= What needs to be done =
For this exercise, copy exactly only the lines from the one containing "Pick the green Boolean toggle icon" to the final line of the material below, without the pictures.

---------- Material to process

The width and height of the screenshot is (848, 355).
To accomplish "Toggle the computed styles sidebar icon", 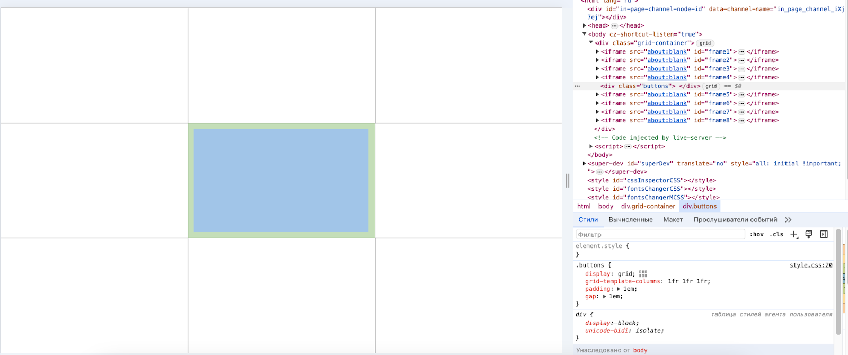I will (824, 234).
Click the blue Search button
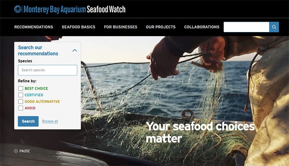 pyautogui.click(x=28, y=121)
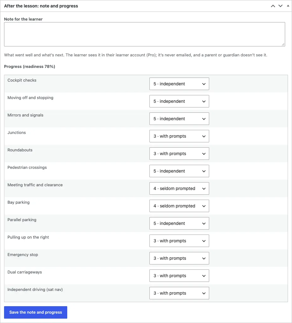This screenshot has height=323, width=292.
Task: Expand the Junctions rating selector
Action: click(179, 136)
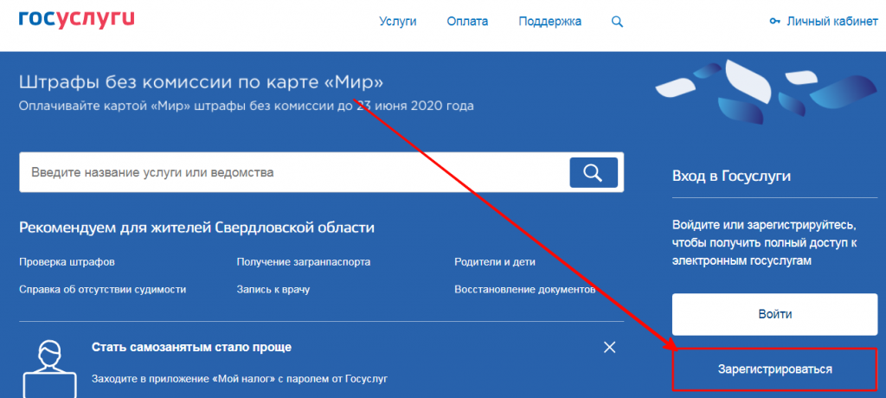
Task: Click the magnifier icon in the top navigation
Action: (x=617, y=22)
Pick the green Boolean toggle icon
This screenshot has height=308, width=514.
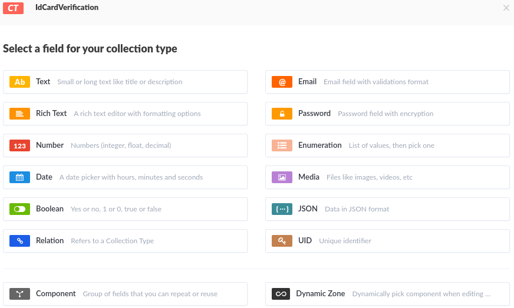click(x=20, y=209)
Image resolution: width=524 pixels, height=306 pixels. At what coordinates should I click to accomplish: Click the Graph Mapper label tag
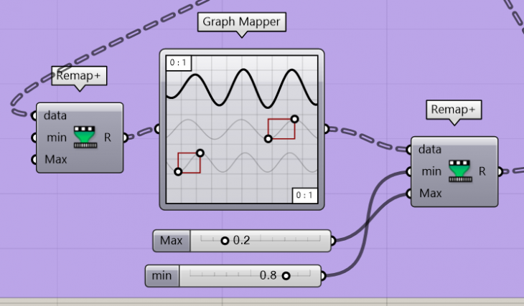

--------------------

= Task answer =
Pick the green Boolean toggle icon
This screenshot has height=308, width=514.
click(x=20, y=209)
Image resolution: width=524 pixels, height=306 pixels. At what coordinates should I click to accomplish: Click the Graph Mapper label tag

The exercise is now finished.